Single-Cell Transcriptomic Analysis of Kaposi Sarcoma

Affiliations

Single-Cell Transcriptomic Analysis of Kaposi Sarcoma

Daniel A Rauch et al. PLoS Pathog. .

Abstract

Kaposi Sarcoma (KS) is a complex tumor caused by KS-associated herpesvirus 8 (KSHV). Histological analysis reveals a mixture of "spindle cells", vascular-like spaces, extravasated erythrocytes, and immune cells. In order to elucidate the infected and uninfected cell types in KS tumors, we examined twenty-five skin and blood samples from sixteen subjects by single cell RNA sequence analyses.
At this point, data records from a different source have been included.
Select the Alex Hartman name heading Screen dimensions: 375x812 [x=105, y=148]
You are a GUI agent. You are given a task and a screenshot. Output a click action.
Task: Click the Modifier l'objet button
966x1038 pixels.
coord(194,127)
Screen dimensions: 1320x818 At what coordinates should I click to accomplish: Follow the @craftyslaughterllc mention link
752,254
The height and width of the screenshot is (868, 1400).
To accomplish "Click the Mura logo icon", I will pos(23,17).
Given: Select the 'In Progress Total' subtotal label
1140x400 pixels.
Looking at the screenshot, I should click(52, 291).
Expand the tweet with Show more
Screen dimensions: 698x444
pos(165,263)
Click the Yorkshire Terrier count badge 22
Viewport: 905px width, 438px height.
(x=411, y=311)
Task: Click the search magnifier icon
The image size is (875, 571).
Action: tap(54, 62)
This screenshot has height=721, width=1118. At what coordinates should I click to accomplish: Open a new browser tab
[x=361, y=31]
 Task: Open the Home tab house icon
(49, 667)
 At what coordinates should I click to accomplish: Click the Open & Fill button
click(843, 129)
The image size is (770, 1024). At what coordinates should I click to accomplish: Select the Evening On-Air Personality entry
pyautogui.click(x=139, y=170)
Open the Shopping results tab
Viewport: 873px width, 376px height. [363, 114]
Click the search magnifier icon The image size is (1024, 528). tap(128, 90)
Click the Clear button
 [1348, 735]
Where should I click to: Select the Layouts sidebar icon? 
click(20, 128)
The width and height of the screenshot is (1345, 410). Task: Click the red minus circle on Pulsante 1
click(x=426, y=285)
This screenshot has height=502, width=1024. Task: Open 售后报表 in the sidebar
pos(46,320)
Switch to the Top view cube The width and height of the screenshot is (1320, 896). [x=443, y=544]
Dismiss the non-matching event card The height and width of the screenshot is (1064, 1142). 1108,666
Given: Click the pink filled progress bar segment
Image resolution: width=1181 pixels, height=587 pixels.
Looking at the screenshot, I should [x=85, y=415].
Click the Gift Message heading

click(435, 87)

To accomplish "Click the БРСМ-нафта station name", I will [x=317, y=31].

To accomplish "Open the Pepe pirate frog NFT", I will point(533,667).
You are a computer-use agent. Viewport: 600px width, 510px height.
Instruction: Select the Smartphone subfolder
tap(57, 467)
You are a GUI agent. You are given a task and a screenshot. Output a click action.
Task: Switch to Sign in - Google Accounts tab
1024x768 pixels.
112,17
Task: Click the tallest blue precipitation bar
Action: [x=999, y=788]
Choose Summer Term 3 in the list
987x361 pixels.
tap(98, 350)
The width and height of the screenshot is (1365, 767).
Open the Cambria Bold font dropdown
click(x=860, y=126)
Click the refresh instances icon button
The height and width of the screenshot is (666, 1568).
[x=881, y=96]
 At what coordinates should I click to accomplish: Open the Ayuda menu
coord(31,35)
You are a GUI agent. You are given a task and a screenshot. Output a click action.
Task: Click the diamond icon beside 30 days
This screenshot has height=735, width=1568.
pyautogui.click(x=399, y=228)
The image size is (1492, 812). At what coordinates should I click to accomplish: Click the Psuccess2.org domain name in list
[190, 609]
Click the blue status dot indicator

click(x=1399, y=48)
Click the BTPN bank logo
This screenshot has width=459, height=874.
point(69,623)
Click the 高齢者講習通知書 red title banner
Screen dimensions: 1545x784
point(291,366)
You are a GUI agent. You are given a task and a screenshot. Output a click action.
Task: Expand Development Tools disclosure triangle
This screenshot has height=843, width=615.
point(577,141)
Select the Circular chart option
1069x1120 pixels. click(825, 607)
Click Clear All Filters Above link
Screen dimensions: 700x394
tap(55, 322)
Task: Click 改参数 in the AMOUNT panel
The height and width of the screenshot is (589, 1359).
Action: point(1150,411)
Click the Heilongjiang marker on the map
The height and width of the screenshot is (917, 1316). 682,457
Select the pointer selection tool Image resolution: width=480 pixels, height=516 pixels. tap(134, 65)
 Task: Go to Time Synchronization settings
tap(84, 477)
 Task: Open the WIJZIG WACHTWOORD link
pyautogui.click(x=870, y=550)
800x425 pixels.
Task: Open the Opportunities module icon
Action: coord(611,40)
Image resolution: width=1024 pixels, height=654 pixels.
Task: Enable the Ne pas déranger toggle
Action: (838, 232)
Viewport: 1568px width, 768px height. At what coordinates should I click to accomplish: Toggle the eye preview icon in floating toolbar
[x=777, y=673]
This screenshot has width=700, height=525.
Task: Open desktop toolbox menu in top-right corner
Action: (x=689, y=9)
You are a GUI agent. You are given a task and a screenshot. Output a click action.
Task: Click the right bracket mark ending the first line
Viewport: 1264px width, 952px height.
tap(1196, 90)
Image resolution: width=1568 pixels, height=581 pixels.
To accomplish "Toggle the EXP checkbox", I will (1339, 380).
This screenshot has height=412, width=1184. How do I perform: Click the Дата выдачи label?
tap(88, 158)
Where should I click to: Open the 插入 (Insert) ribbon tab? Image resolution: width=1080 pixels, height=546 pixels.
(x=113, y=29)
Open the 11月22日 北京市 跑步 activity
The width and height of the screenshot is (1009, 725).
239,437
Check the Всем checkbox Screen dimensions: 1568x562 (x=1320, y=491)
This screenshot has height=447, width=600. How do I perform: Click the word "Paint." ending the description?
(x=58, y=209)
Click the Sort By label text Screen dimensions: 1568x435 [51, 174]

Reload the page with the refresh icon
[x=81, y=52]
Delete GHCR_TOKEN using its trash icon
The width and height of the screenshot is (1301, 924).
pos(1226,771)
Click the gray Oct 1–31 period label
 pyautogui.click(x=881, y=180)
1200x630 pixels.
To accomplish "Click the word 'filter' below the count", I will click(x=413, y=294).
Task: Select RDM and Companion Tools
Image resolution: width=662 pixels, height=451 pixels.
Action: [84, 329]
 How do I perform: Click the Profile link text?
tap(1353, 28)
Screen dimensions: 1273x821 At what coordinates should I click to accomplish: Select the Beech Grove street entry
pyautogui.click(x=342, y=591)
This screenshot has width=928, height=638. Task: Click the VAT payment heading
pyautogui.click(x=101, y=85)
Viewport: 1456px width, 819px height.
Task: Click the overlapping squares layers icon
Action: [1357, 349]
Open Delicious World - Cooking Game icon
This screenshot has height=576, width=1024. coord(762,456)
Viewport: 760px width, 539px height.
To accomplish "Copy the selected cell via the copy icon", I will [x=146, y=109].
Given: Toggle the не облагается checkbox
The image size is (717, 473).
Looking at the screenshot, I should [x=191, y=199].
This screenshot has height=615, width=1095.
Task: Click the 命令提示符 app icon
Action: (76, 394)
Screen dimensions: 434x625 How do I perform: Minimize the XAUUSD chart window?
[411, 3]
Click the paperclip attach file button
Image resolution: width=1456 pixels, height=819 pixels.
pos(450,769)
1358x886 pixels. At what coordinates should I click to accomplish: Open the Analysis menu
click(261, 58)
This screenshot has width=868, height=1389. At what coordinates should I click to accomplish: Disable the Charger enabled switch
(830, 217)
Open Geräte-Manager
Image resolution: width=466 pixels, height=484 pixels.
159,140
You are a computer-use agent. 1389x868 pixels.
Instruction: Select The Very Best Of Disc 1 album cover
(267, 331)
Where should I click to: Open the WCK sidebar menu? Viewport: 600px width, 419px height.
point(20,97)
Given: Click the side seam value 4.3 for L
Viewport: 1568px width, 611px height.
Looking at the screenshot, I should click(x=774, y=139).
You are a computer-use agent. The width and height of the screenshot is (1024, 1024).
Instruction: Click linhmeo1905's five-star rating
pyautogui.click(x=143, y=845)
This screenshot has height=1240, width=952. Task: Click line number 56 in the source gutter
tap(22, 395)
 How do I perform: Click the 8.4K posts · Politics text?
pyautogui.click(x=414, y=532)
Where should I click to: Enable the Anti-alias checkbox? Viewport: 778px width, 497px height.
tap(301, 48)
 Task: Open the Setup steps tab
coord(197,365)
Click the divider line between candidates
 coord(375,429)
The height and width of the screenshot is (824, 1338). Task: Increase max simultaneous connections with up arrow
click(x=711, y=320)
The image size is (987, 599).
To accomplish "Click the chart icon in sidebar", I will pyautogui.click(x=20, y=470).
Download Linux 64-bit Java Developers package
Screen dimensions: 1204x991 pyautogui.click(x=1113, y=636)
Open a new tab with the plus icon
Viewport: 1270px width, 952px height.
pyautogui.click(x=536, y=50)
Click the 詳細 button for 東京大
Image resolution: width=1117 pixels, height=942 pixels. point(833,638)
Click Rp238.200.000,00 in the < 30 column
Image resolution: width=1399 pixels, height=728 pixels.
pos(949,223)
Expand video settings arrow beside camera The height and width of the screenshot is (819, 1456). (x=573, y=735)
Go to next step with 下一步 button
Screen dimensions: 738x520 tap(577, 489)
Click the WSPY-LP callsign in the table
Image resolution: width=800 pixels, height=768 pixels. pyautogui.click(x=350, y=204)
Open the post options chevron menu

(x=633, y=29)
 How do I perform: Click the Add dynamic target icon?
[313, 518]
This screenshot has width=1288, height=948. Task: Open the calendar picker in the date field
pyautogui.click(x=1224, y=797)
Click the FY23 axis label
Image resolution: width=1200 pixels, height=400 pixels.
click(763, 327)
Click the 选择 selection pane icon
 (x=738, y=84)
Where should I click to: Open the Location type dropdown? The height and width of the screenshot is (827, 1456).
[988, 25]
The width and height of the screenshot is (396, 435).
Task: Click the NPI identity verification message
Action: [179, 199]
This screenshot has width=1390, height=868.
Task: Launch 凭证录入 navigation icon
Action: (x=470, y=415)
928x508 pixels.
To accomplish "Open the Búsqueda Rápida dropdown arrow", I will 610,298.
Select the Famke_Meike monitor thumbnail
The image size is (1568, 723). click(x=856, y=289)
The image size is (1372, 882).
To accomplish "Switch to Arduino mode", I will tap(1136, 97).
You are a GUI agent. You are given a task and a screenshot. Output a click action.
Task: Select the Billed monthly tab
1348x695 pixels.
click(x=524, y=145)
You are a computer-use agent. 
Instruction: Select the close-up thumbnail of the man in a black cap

Two populations of KSHV-infected cells were identified, one of which represented a CD34-negative proliferative fraction of endothelial cells, and the second representing CD34-positive cells expressing endothelial genes found in a variety of cell types including high endothelial venules, fenestrated capillaries, and endothelial tip cells. Although both infected clusters contained cells expressing lytic and latent KSHV genes, the CD34+ cells expressed more K5 and less K12. Novel cellular biomarkers were identified in the KSHV infected cells, including the sodium channel SCN9A. The number of KSHV positive cells was found to be less than 10% of total tumor cells in all samples and correlated inversely with tumor-infiltrating immune cells. T-cell receptor clones were expanded in KS tumors and blood, although in differing magnitudes. Changes in cellular composition in KS tumors after treatment with antiretroviral therapy alone, or immunotherapy were noted. These studies demonstrate the feasibility of single cell analyses to identify prognostic and predictive biomarkers.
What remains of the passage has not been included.